Bug 432623

Summary: Further ClamAV libclamav PE File Integer Overflow Vulnerability
Product: [Fedora] Fedora EPEL Reporter: Robert Scheck <redhat-bugzilla>
Component: clamavAssignee: Steven Pritchard <steve>
Status: CLOSED ERRATA QA Contact: Fedora Extras Quality Assurance <extras-qa>
Severity: urgent Docs Contact:
Priority: low    
Version: el5CC: felix.schwarz, robert.scheck
Target Milestone: ---Keywords: Security
Target Release: ---   
Hardware: All   
OS: Linux   
URL: http://labs.idefense.com/intelligence/vulnerabilities/display.php?id=658
Whiteboard:
Fixed In Version: 0.92.1-1 Doc Type: Bug Fix
Doc Text:
Story Points: ---
Clone Of: Environment:
Last Closed: 2008-02-14 16:40:30 UTC Type: ---
Regression: --- Mount Type: ---
Documentation: --- CRM:
Verified Versions: Category: ---
oVirt Team: --- RHEL 7.3 requirements from Atomic Host:
Cloudforms Team: --- Target Upstream Version:
Embargoed:
Bug Depends On:    
Bug Blocks: 432753    

Description Robert Scheck 2008-02-13 13:37:36 UTC 
Description of problem:
Remote exploitation of an integer overflow vulnerability in Clam AntiVirus' 
ClamAV, as included in various vendors' operating system distributions, allows 
attackers to execute arbitrary code with the privileges of the affected 
process. 

The vulnerability exists within the code responsible for parsing and scanning 
PE files. While iterating through all sections contained in the PE file, 
several attacker controlled values are extracted from the file. On each 
iteration, arithmetic operations are performed without taking into 
consideration 32-bit integer wrap. 

Since insufficient integer overflow checks are present, an attacker can cause
a heap overflow by causing a specially crafted Petite packed PE binary to be 
scanned. This results in an exploitable memory corruption condition.
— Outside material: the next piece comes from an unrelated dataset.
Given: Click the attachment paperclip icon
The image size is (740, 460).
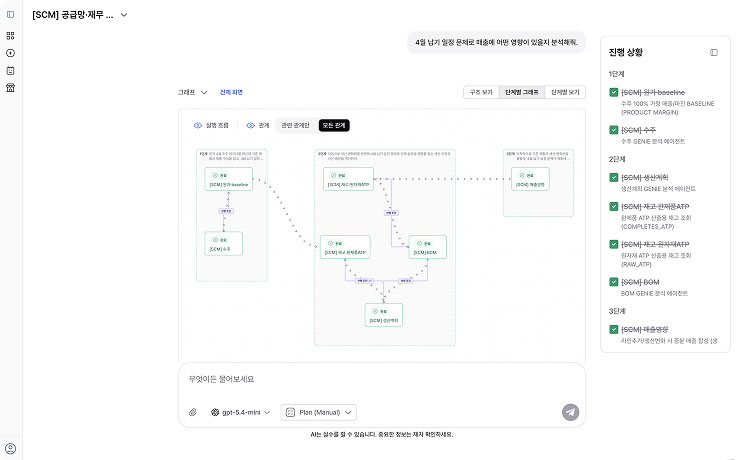Looking at the screenshot, I should pyautogui.click(x=193, y=412).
Version-Release number of selected component (if applicable):
clamav-0.92-4.1

Expected results:
Immediate upgrade to 0.92.1
Comment 1 Robert Scheck 2008-02-13 13:38:03 UTC 
http://sourceforge.net/project/shownotes.php?release_id=575703&group_id=86638
Comment 2 Felix Schwarz 2008-02-13 21:04:36 UTC 
This is CVE-2008-0318.
Comment 3 Robert Scheck 2008-02-13 21:17:20 UTC 
This is CVE-2008-0318.
Comment 4 Robert Scheck 2008-02-14 16:40:30 UTC 
38334 (clamav): Build on target fedora-5-epel succeeded.
38335 (clamav): Build on target fedora-4-epel succeeded.